Dropping every picture, set down exactly the lines in the entries below, starting with the line with "Open the Спецификации tab" and going on through the line with "The image size is (605, 455).".

(Exercise input)

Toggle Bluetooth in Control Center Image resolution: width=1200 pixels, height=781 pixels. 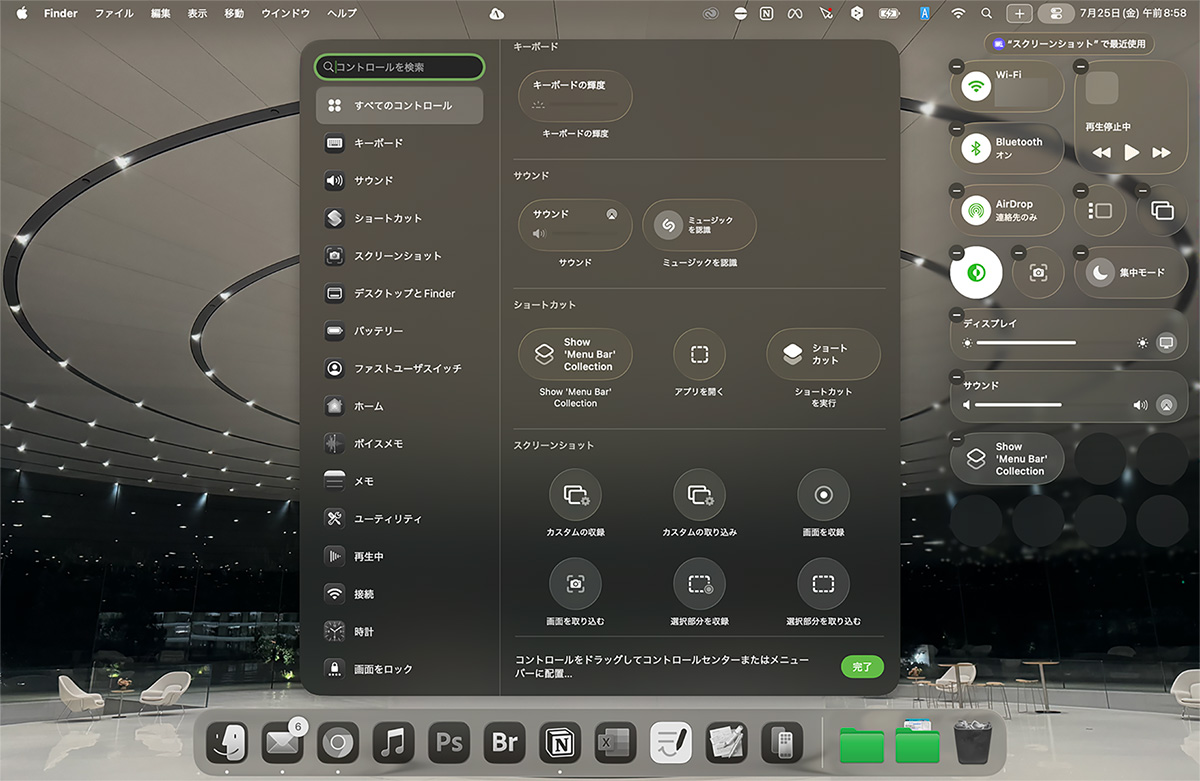tap(976, 148)
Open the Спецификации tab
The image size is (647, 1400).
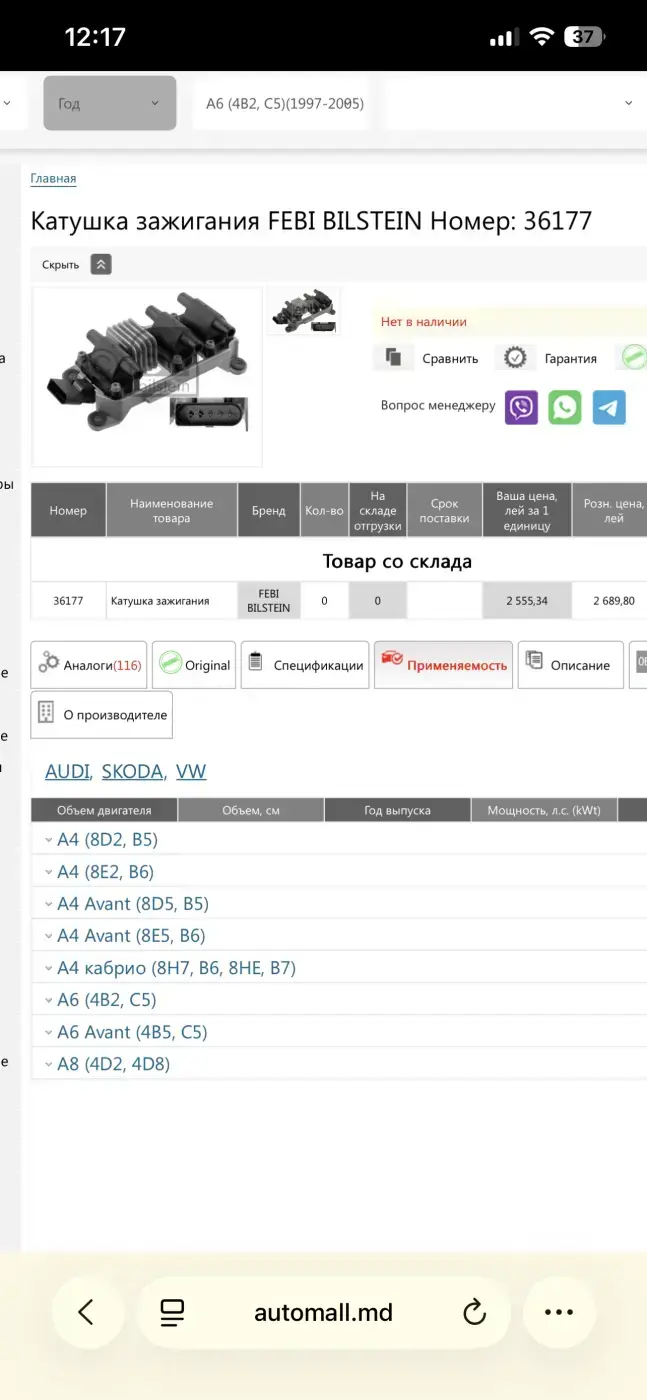pyautogui.click(x=305, y=665)
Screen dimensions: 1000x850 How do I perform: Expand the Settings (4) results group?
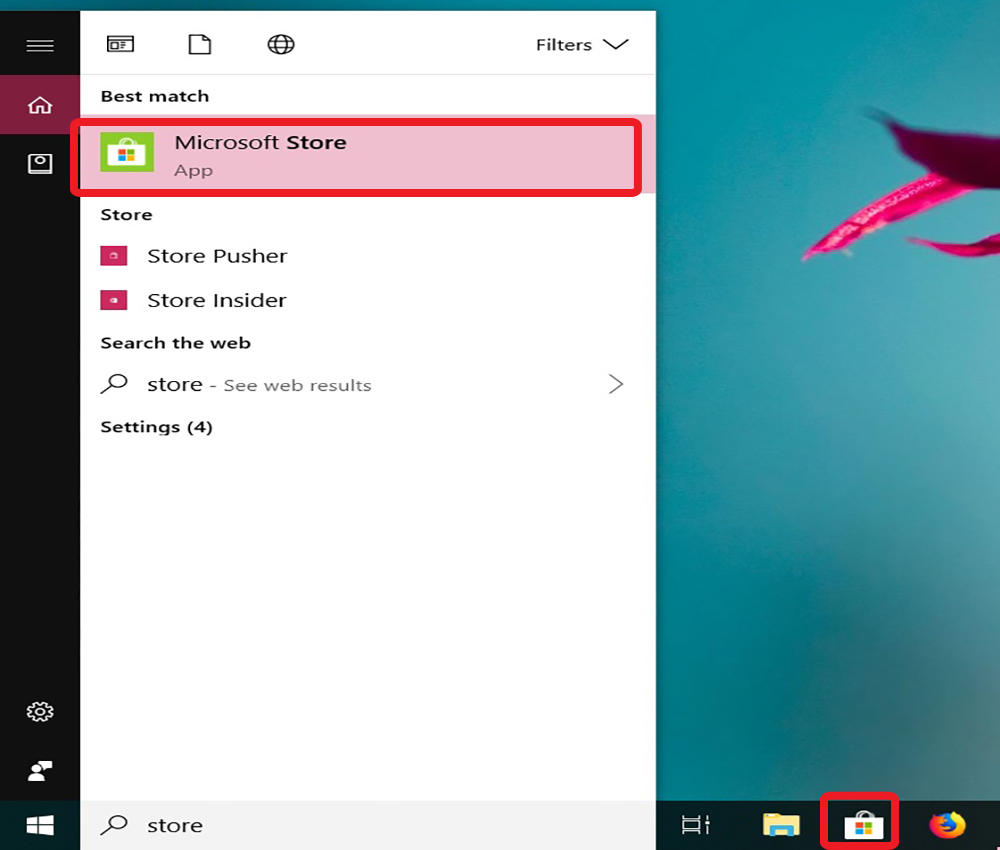(156, 427)
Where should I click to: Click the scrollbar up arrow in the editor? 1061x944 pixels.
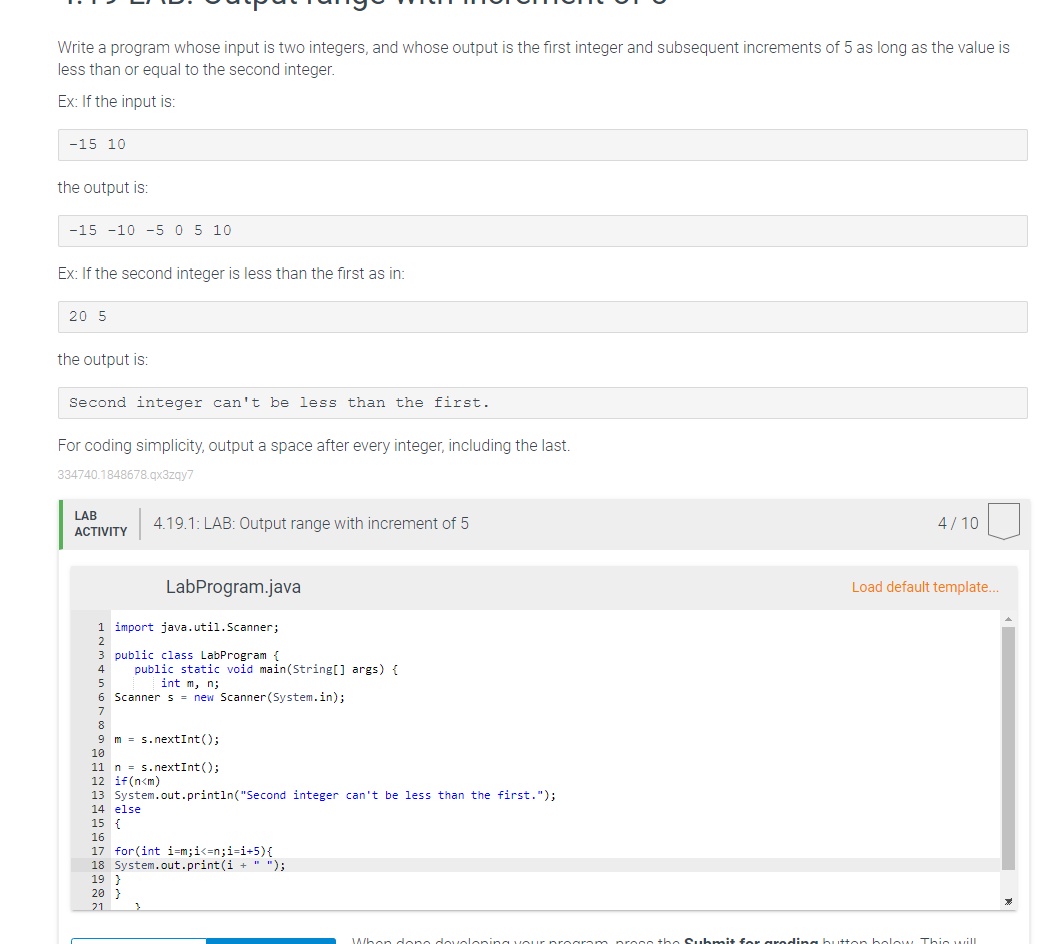pos(1008,618)
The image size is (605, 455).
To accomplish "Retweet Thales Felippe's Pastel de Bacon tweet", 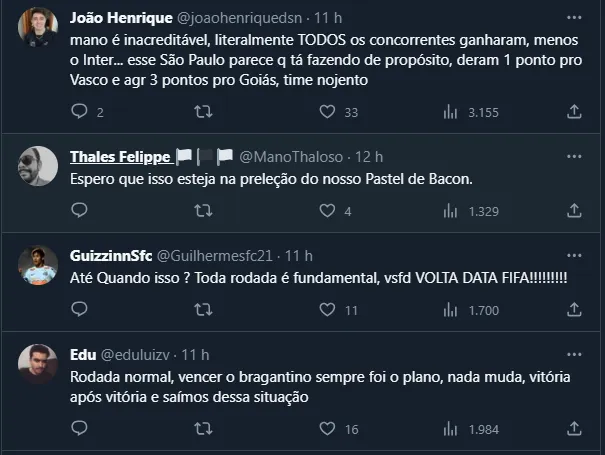I will click(x=201, y=211).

(End Exercise input)

**Response to the exercise**
Open the Спецификации tab
The image size is (647, 1400).
pyautogui.click(x=305, y=665)
Screen dimensions: 1000x850 How do I perform: Expand the Settings (4) results group?
(156, 427)
Where should I click to: Click the scrollbar up arrow in the editor? 1061x944 pixels.
pos(1008,618)
The image size is (605, 455).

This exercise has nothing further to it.